Journal of Lipid Research (Jul 1992)
Chemiluminescent simultaneous determination of phosphatidylcholine hydroperoxide and phosphatidylethanolamine hydroperoxide in the liver and brain of the rat.
Abstract
The quantification of phospholipid hydroperoxides in biological tissues is important in order to know the degree of peroxidative damage of membrane lipids. For this purpose, optimal conditions for the chemiluminescent simultaneous assay of phosphatidylcholine hydroperoxide (PCOOH) and phosphatidylethanolamine hydroperoxide (PEOOH) in rat liver and brain were determined. A chemiluminescence detection-high performance liquid chromatography (CL-HPLC) method that incorporates cytochrome c and luminol as a post-column hydroperoxide-specific luminescent reagent was used (Miyazawa et al. 1987. Anal. Lett. 20: 915-925; Miyazawa. 1989. Free Radical Biol. Med. 7: 209-217). An n-propylamine-bound silica column with hexane-2-propanol-methanol-water 5:7:2:1 (v/v/v/v) (flow rate 1.0 ml/min) as eluant was used to determine both PCOOH and PEOOH, which were separated from each other and from other lipids and lipid-soluble antioxidants.
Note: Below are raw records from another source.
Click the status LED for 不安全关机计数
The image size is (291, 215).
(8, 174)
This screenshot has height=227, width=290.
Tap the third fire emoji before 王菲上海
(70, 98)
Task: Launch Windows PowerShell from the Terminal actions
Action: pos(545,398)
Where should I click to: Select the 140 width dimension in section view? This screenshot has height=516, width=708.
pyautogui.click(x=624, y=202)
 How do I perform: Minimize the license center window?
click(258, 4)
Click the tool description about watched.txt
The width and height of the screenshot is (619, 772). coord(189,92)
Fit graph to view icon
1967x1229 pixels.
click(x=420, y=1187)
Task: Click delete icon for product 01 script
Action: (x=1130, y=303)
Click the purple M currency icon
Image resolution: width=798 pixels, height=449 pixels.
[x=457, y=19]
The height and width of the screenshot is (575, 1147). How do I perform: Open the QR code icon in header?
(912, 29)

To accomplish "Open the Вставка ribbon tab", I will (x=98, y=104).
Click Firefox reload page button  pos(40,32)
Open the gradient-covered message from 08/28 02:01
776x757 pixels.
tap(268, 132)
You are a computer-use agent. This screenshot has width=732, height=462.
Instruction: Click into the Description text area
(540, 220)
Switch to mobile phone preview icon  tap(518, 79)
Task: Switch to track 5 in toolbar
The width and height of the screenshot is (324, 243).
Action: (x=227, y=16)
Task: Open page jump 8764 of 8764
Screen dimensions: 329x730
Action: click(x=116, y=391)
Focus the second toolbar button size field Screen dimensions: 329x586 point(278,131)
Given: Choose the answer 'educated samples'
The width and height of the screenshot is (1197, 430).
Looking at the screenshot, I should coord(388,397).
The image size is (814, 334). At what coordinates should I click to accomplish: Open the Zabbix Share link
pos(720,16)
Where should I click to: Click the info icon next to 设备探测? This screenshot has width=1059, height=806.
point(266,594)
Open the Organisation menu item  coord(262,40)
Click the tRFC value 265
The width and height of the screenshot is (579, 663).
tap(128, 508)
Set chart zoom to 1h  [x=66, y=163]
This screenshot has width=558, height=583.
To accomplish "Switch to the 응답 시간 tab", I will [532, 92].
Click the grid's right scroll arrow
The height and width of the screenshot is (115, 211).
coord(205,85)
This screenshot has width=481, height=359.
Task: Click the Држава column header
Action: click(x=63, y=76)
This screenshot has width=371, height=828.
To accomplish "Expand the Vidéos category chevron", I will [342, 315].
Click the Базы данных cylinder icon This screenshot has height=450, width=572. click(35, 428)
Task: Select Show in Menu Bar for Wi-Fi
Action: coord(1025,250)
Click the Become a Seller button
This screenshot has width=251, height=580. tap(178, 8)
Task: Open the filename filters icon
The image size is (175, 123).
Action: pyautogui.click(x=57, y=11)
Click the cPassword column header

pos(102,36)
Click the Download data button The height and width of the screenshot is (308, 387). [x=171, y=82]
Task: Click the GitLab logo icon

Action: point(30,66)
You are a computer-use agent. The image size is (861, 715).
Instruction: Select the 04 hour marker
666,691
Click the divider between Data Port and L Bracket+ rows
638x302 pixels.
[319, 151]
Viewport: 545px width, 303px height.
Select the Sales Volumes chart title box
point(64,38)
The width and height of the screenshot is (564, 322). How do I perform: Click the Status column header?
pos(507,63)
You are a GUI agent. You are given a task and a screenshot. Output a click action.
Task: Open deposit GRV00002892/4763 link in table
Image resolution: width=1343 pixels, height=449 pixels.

High reproducibility and sensitivity as low as 10 pmol hydroperoxide-O2 were observed with a mixture of 10 micrograms/ml cytochrome c and 2 micrograms/ml luminol in 50 mM borate buffer (pH 10.0, flow rate 1.1 ml/min) as luminescent reagent and a post-column mixing joint temperature of 40 degrees C. Using the established analytical conditions, it was confirmed that both PCOOH (1324 +/- 122 pmol/g liver, 114 +/- 18 pmol/g brain, mean +/- SD) and PEOOH (728 +/- 89 pmol/g liver, 349 +/- 60 pmol/g brain, mean +/- SD) are present in the liver and brain of Sprague-Dawley rats bred on a slightly modified AIN-76A semisynthetic diet for 3 months. The phospholipid hydroperoxide content in the rat liver was shown to be affected by dietary oils, but not significantly affected in the brain.